C’est de cette idée que surgit A World Requiem. L’épouse de John Foulds s’occupe d’abord de rassembler différents textes issus de la liturgie anglicane, du livre des Psaumes, du livre mystique anglican The Pilgrim’s Progress de John Bunyan et de textes hindouistes et bouddhistes de Khabir, un poète mystique indien du xvie siècle, tandis que Foulds se consacre à la composition de l’oeuvre. Cette association de textes a pour but de souscrire aux préceptes d’unité et d’union entre toutes les croyances religieuses du monde prônés par la théosophie. Foulds souhaitait séduire les auditeurs en les incitant à partager cette union de croyances, mais aussi de nationalités : une trentaine de nations sont en effet évoquées, bien que l’oeuvre soit chantée principalement en anglais (MacDonald 1989, 28-29). Il semblerait que l’oeuvre, dans laquelle Foulds a syncrétisé des textes de différentes sources empruntées à différentes religions, traduit les préoccupations de toutes les époques, passée, présente et future. Par ailleurs, la théosophie accorde beaucoup d’importance à la célébration et à la commémoration des défunts, et notamment à la préservation de la mémoire du passé et des âmes (Steiner 2005, 47). C’est en ce sens que l’oeuvre acquiert un caractère commémoratif[4]. En 1922, un an après l’achèvement de A World Requiem, John Foulds soumet l’oeuvre au comité pour la commémoration de l’Armistice afin de lui donner vie, et reçoit une approbation unanime (Cowgill 2011, 85-86).

La première présentation a lieu le 11 novembre 1923 au Albert Hall, lors d’un évènement intitulé par Maud MacCarthy « Festival of Remembrance » (« Fête du souvenir ») (MacDonald 1989, 33) avec des solistes (Ida Cooper, Olga Haley, William Heseltine et Herbert Heyner), un orchestre assemblé pour l’occasion et une coalition de plusieurs sociétés chorales dont la Royal Choral Society, la Bach Choir ou la Westminster Choral Society, parmi plusieurs autres — le tout dirigé par le compositeur lui-même. Les réactions des officiers de haut rang et du public qui assistent à cette célébration montrent que l’oeuvre fut accueillie dans un premier temps avec bienveillance.

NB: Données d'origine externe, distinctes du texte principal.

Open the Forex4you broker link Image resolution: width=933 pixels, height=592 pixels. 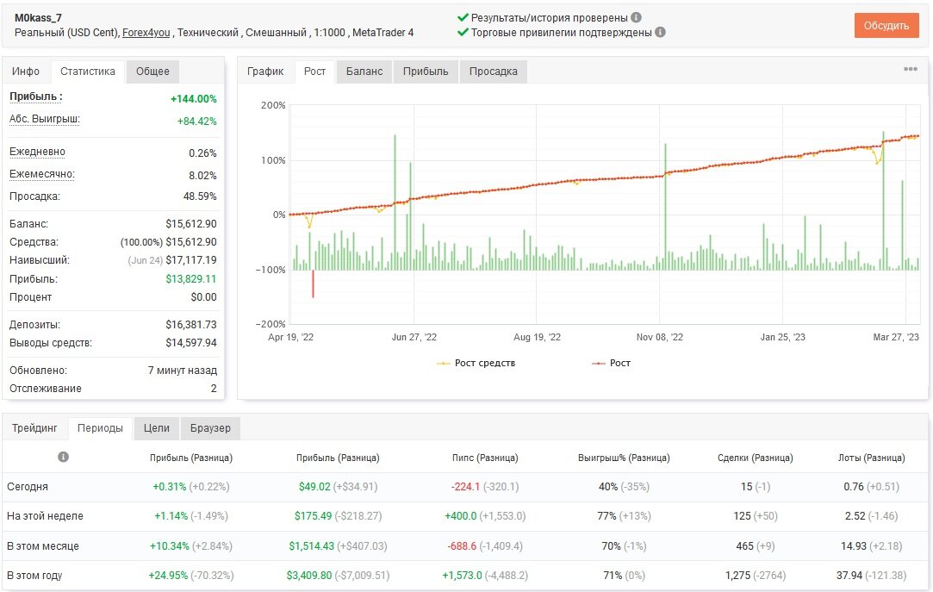pos(146,33)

Le maréchal Earl Haig, par exemple, publie en 1924 un communiqué dans l’organe de presse officiel de la Légion britannique, visant à attirer un public nombreux lors des prochaines exécutions de l’oeuvre :

Si vous êtes organiste dans une église ou chef de choeur, puis-je vous demander d’user de votre influence personnelle auprès de votre Comité [de commémoration de l’Armistice] pour étendre les commémorations aux églises en y faisant jouer des extraits de A World Requiem […] ? Mon voeu est qu’à chaque célébration de l’Armistice, des milliers de personnes chantent cette oeuvre dans tout le pays et que les branches locales de la Légion britannique […] contribuent à en faire une oeuvre digne de cette commémoration[5]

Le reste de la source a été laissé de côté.